**TASK STATEMENT:** When you reach the line containing "Click the 登录 / 注册 button" in the data below, begin returning lines exactly as written, and stop once the line containing "Viewport: 1783px width, 1080px height." has been returned.

**SUPPLIED RECORDS:**
———

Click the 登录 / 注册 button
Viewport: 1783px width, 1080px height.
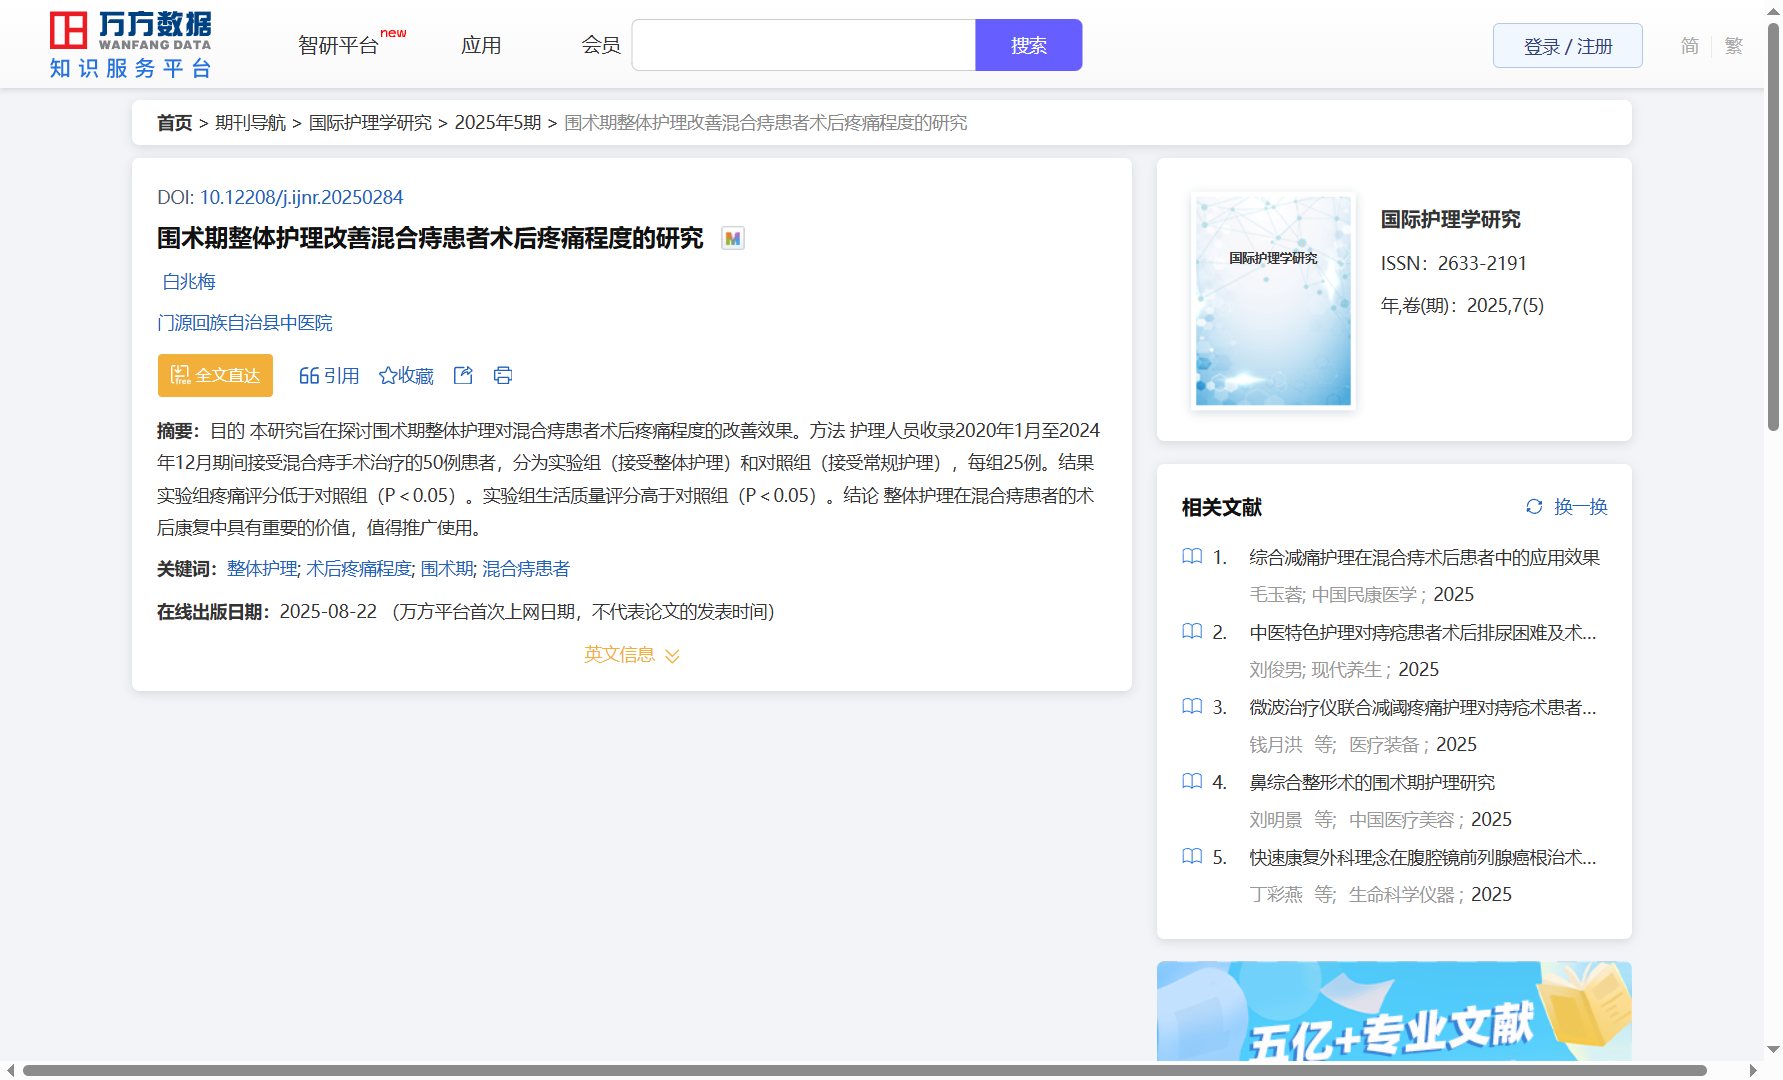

———

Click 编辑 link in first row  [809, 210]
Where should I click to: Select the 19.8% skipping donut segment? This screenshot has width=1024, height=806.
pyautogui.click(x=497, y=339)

———

**SOLVED EXERCISE:**
Click the 登录 / 注册 button
Viewport: 1783px width, 1080px height.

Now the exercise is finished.